• **Set task**
Reproduce each of the following lines word for word.

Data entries

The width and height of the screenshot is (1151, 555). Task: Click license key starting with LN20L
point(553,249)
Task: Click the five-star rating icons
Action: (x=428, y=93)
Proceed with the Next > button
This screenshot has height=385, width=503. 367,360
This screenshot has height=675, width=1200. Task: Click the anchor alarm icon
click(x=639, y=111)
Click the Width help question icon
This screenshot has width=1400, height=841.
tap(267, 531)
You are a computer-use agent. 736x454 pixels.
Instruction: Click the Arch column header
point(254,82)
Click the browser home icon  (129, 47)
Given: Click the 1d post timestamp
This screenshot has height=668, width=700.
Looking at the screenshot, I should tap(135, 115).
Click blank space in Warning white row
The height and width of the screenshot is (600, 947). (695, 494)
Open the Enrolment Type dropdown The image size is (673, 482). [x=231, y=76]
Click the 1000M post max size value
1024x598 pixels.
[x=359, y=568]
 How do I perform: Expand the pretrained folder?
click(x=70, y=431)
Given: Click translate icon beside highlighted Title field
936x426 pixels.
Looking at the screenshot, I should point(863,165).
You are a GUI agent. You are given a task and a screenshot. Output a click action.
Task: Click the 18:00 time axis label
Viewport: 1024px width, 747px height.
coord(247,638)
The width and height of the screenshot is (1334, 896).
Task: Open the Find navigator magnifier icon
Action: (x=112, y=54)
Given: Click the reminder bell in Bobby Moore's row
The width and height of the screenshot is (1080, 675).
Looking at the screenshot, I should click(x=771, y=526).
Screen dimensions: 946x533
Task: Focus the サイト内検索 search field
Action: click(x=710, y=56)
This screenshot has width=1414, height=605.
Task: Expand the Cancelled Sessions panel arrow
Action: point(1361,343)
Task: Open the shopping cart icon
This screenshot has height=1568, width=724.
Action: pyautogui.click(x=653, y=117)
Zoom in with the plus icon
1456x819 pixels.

• **Final result**
The width and height of the screenshot is (1151, 555). Task: Click license key starting with LN20L
point(553,249)
Task: Click the five-star rating icons
Action: (x=428, y=93)
Proceed with the Next > button
This screenshot has height=385, width=503. 367,360
This screenshot has height=675, width=1200. Task: Click the anchor alarm icon
click(x=639, y=111)
Click the Width help question icon
This screenshot has width=1400, height=841.
tap(267, 531)
You are a computer-use agent. 736x454 pixels.
Instruction: Click the Arch column header
point(254,82)
Click the browser home icon  (129, 47)
Given: Click the 1d post timestamp
This screenshot has height=668, width=700.
Looking at the screenshot, I should tap(135, 115).
Click blank space in Warning white row
The height and width of the screenshot is (600, 947). (695, 494)
Open the Enrolment Type dropdown The image size is (673, 482). [x=231, y=76]
Click the 1000M post max size value
1024x598 pixels.
[x=359, y=568]
 How do I perform: Expand the pretrained folder?
click(x=70, y=431)
Given: Click translate icon beside highlighted Title field
936x426 pixels.
Looking at the screenshot, I should point(863,165).
You are a GUI agent. You are given a task and a screenshot. Output a click action.
Task: Click the 18:00 time axis label
Viewport: 1024px width, 747px height.
coord(247,638)
The width and height of the screenshot is (1334, 896).
Task: Open the Find navigator magnifier icon
Action: (x=112, y=54)
Given: Click the reminder bell in Bobby Moore's row
The width and height of the screenshot is (1080, 675).
Looking at the screenshot, I should click(x=771, y=526).
Screen dimensions: 946x533
Task: Focus the サイト内検索 search field
Action: click(x=710, y=56)
This screenshot has width=1414, height=605.
Task: Expand the Cancelled Sessions panel arrow
Action: point(1361,343)
Task: Open the shopping cart icon
This screenshot has height=1568, width=724.
Action: pyautogui.click(x=653, y=117)
Zoom in with the plus icon
1456x819 pixels.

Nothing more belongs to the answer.